CUARTO.- Concurre la atenuante simple de drogadicción (art. 21,2º C. Penal ) como circunstancia modificativas de la responsabilidad penal.
Los informes aportados a la causa reflejan una situación de drogodependencia de evolución anterior a la comisión de los hechos, que deben valorarse como acreditativos de la influencia de su dependencia a las drogas en la comisión del hecho, especialmente, por las indicaciones de las peritos intervinientes en el juicio, que han confirmado que esa drogadicción es real y condiciona toda su actividad personal, sobre todo cuanto se relaciona con las drogas; a pesar de que todas las referencias a tratamientos deshabituadores y reconocimientos clínicos de su situación surgen a raíz de la comisión de los hechos, sin que con anterioridad se ofrezca ningún antecedente o se mencione de alguna manera esa dependencia a las drogas.

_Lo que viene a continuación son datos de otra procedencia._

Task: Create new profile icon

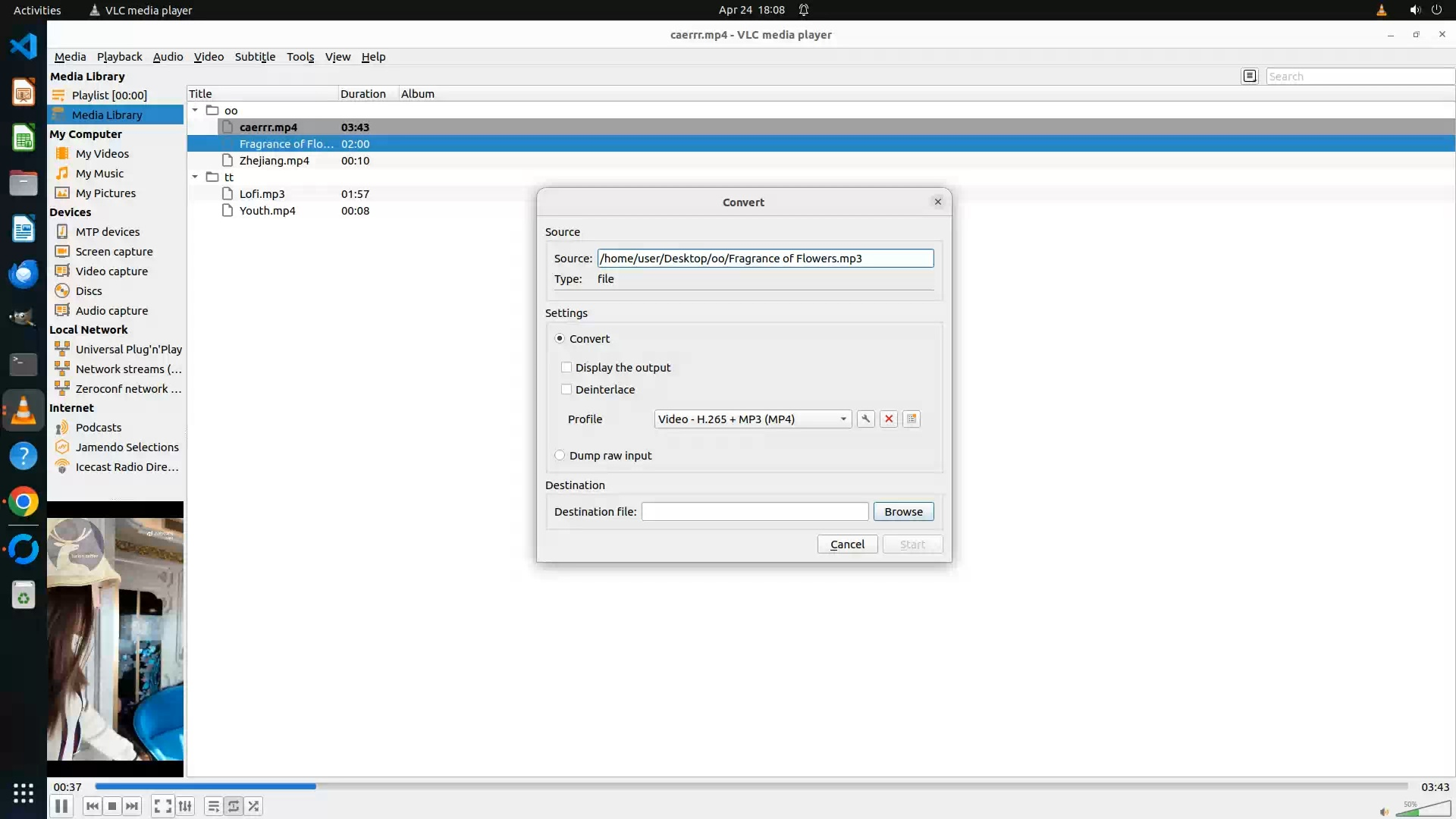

Apreciamos esa circunstancia como atenuante simple que es el tratamiento jurídico-penal que merece cuando el sujeto actúe a causa de su grave adicción a este tipo de sustancias y la incidencia de la adicción sobre el conocimiento y la voluntad del agente es más escasa, (s.TS 29-4-97; 17-12-97; 12-5-99 ).

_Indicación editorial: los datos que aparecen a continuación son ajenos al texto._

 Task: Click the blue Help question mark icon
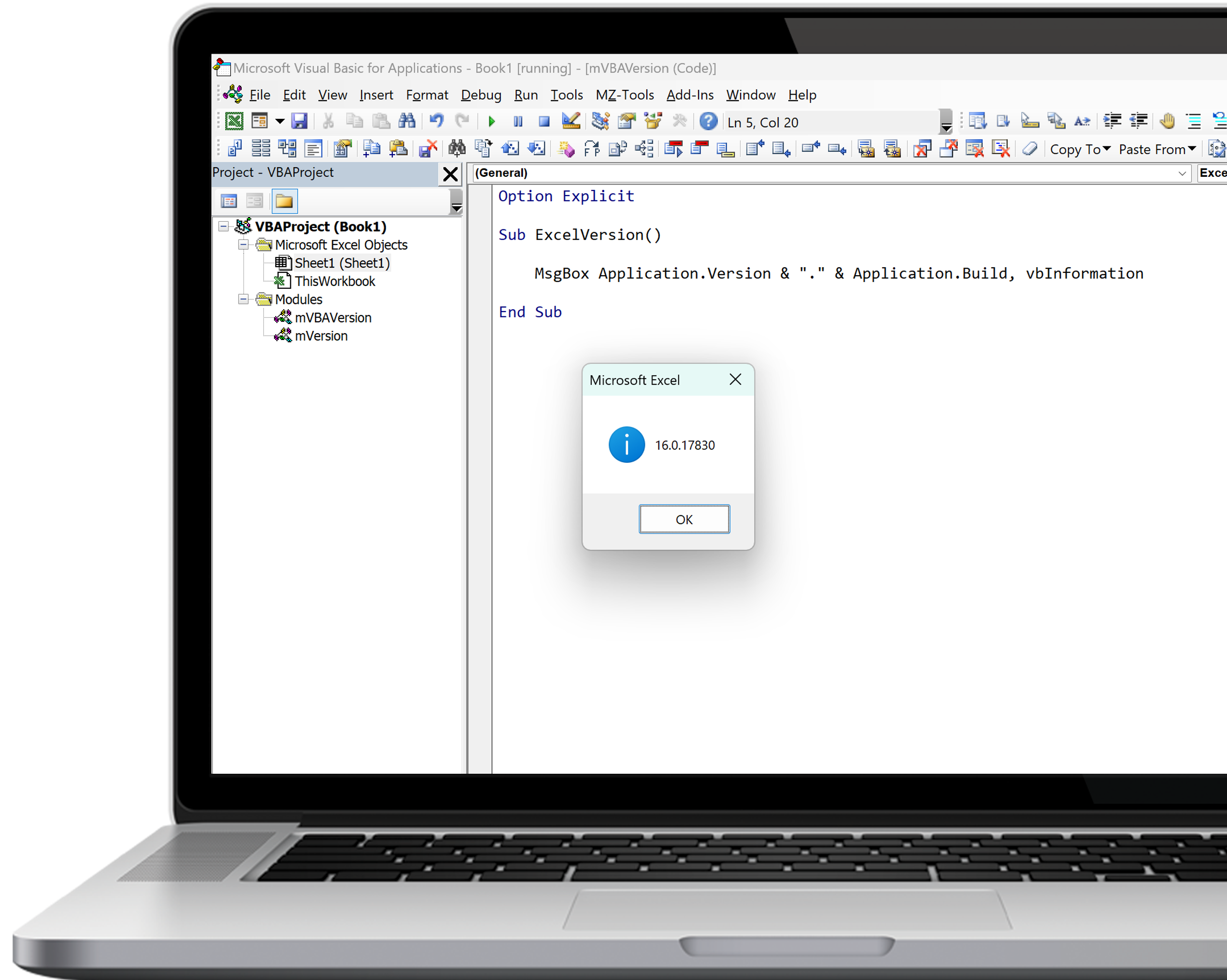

En cuanto a la pena a imponer se aplicará la mitad inferior de la prevista para el delito (art. 66 , 1º del Código Penal ), pero no en su grado mínimo, por la especial trascendencia que supone la distribución de la droga por el local, que suscita la sospecha que se expendía en él , a pesar de que por no haberse acreditado que así fuera y la habitualidad necesaria no pueda aplicarse la agravación, extremo que no impide apreciar esa circunstancia para la individualización de la pena correspondiente.

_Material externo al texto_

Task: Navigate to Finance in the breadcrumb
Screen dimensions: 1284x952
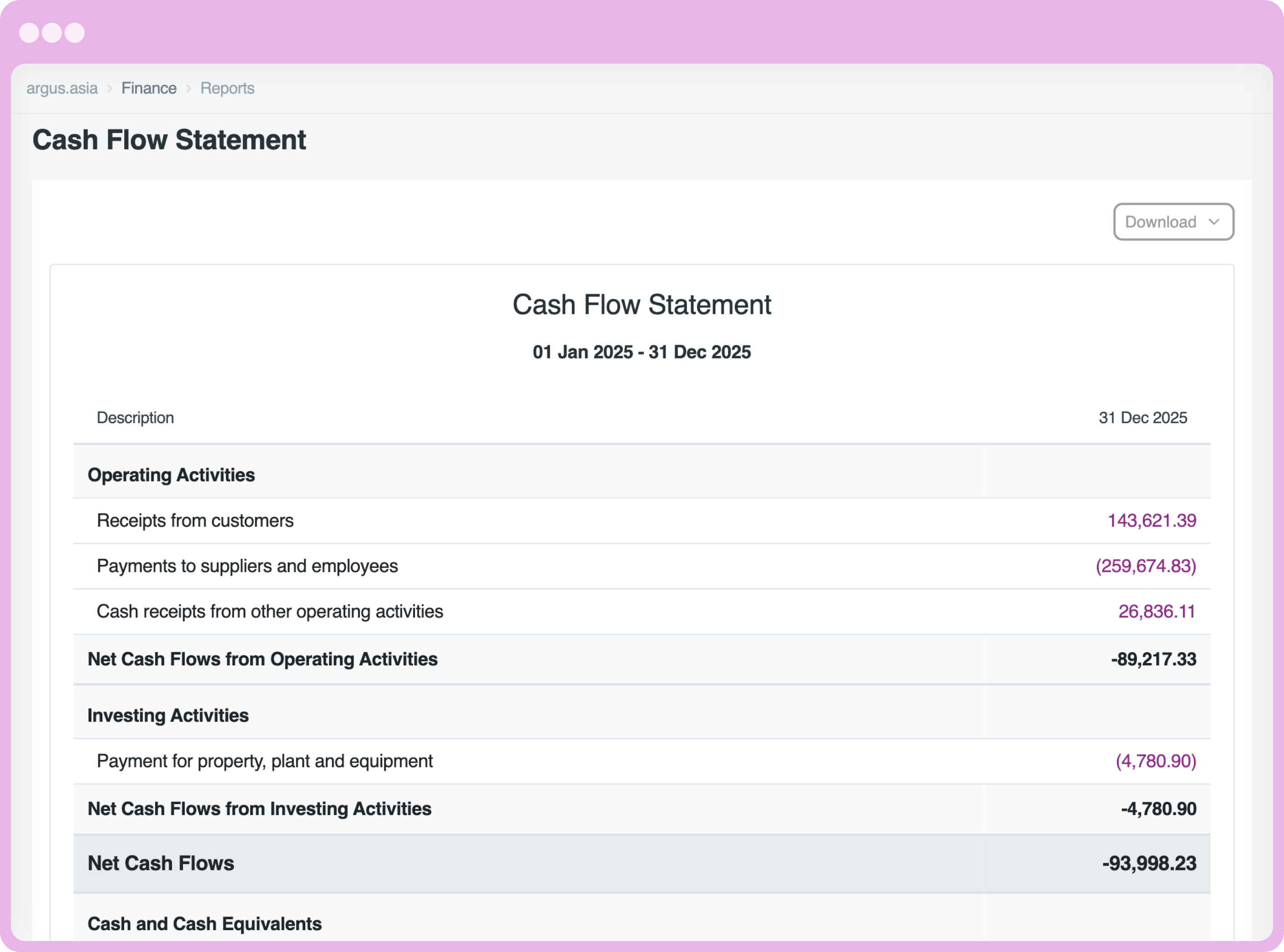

QUINTO.- Declaramos la responsabilidad civil de Benjamín (art. 116 C. Penal ) y acordamos el comiso y destrucción de la sustancia intervenida y el embargo de las cantidades ocupadas (art. 374 C. penal ).
SEXTO.- Condenamos a Benjamín al pago de las costas del juicio (arts 123 C.P. y 238 y 239 Lecrim).
En atención a todo lo expuesto, visto además lo dispuesto por los artículos 24, 25 y 120.3 de la Constitución, los artículos 1 y 2, 10, 15, 27 a 34, 54 a 58 , 61 a 67, 70, 73 y 74, 110 a 115 y 127 del Código Penal, los artículos 142, 239 a 241, 741 y 742 de la Ley de Enjuiciamiento Criminal y 248 de la Ley Orgánica del Poder Judicial , la sección Primera de la Audiencia Provincial de Alicante.
Fallo
Que condenamos a Benjamín como autor criminalmente responsable de un delito contra la salud pública del art. 368 del Código Penal, en su modalidad de tráfico de drogas que causan grave daño a la salud, a la pena de cuatro años de prisión y multa de 8.000 euros , con responsabilidad personal subsidiaria de dos meses, caso de impago; con su accesoria de inhabilitación de derecho de sufragio pasivo, durante el tiempo de la condena; siéndole de abono el tiempo de privación de libertad sufrida por esta causa; asimismo le condenamos al pago de las costas del juicio.
Acordamos el comiso y destrucción de la droga incautada.
Librese testimonio de la primera declaración judicial del acusado Benjamín , de la carta manuscrita, segunda declaración judicial y acta del juicio y remitase al juzgado Decano de Novelda para la investigación de la actuación del letrado, Agentes de la Guardia Civil a que se refiere y sobre la posible responsabilidad que pudiera derivarse de ellas, respecto de las mismas y del condenado y al Ilustre Colegio de Abogados de Alicante a los efectos disciplinarios que procediesen, en su caso.
Contra esta Sentencia se puede interponer recurso de casación.
Así por esta nuestra sentencia, lo pronunciamos, mandamos y firmamos.
PUBLICACION.- Dada, leída y publicada fue la anterior Sentencia en el día de su fecha y en audiencia pública celebrada en la sección Primera de la Audiencia Provincial de Alicante. Certifico.